> [Your goal] List every line in the data below that contains the word "Where". Copy each one in full.

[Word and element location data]
▬▬▬

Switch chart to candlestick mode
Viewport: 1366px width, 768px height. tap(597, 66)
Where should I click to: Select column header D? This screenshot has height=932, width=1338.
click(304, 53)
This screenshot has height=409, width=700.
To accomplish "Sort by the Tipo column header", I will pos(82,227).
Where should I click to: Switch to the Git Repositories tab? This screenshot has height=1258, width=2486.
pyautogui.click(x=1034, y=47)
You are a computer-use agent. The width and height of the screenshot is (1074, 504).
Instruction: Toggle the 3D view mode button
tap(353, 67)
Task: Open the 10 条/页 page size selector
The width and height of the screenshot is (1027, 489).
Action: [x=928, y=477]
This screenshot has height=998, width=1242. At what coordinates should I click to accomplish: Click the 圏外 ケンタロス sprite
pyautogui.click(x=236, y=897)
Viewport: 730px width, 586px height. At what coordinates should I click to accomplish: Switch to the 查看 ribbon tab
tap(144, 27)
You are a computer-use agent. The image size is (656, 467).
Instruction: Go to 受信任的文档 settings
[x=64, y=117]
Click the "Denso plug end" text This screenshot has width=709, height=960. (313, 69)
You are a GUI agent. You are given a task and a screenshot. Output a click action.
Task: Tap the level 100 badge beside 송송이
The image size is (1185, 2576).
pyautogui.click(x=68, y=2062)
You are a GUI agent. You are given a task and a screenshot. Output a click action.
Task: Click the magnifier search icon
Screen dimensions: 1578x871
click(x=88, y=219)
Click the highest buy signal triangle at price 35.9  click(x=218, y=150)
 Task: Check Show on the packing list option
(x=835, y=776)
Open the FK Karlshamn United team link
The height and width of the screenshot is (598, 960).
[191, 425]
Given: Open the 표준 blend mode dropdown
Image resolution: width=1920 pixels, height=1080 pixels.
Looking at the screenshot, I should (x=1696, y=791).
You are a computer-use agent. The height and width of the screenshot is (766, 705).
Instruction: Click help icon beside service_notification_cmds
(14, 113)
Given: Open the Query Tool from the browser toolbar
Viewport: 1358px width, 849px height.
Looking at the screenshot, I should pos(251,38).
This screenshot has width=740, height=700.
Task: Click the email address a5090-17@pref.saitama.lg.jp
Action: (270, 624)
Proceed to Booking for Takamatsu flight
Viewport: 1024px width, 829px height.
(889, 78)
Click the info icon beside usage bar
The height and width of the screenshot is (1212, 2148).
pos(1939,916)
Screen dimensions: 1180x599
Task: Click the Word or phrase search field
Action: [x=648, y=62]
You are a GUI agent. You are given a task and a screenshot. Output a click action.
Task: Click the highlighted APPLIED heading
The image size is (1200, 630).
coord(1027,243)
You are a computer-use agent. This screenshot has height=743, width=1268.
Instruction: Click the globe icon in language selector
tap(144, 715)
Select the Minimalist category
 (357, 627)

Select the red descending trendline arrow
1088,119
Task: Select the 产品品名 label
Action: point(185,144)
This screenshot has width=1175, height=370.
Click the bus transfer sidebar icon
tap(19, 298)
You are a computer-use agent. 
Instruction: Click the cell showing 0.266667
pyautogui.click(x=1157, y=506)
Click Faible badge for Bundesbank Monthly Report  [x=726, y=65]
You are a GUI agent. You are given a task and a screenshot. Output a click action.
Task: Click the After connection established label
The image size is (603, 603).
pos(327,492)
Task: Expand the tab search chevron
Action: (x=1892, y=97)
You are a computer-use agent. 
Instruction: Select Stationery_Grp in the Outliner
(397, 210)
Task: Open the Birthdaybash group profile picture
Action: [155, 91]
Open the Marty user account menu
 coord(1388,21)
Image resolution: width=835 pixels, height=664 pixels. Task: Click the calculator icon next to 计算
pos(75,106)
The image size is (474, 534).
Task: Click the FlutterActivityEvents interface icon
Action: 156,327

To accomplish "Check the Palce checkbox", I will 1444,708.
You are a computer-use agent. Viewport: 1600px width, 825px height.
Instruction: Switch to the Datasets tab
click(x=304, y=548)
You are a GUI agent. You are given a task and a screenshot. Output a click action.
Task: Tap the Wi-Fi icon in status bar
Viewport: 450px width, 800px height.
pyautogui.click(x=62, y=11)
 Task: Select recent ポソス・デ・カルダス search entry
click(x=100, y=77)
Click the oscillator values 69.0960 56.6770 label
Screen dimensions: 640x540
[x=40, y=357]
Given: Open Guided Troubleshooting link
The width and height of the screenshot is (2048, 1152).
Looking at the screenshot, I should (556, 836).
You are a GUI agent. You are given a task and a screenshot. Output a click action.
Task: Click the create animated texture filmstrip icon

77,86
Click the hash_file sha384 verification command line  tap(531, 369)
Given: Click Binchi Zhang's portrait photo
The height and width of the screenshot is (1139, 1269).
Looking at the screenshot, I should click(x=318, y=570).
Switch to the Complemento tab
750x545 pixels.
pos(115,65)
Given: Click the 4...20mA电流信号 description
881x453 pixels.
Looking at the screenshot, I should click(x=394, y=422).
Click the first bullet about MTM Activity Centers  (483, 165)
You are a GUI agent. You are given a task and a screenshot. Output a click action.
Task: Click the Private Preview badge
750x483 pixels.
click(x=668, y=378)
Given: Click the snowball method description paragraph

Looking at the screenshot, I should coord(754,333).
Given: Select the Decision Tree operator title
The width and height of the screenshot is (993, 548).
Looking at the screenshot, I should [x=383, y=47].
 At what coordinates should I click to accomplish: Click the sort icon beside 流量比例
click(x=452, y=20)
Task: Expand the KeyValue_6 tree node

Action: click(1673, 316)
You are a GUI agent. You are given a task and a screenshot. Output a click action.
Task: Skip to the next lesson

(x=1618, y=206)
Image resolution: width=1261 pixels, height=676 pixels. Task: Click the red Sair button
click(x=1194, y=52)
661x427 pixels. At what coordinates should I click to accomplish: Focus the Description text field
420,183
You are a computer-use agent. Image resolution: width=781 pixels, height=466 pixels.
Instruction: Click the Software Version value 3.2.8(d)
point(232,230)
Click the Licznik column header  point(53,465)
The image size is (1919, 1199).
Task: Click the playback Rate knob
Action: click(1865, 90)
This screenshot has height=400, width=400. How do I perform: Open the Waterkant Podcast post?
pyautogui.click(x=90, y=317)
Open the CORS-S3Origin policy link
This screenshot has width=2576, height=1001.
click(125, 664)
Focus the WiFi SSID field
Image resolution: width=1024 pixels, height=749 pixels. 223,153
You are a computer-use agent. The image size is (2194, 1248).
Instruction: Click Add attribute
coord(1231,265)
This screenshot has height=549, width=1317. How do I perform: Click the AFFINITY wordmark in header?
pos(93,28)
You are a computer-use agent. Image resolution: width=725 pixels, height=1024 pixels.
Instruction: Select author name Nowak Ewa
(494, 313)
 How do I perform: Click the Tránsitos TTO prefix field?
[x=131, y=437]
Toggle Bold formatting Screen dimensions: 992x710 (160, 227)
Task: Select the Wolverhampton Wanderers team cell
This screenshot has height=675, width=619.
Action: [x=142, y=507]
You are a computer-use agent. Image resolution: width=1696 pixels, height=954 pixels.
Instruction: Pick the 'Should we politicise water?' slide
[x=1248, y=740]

▬▬▬

> [Result of this task]
Where should I click to: Select column header D? This screenshot has height=932, width=1338.
Where should I click to: Switch to the Git Repositories tab? This screenshot has height=1258, width=2486.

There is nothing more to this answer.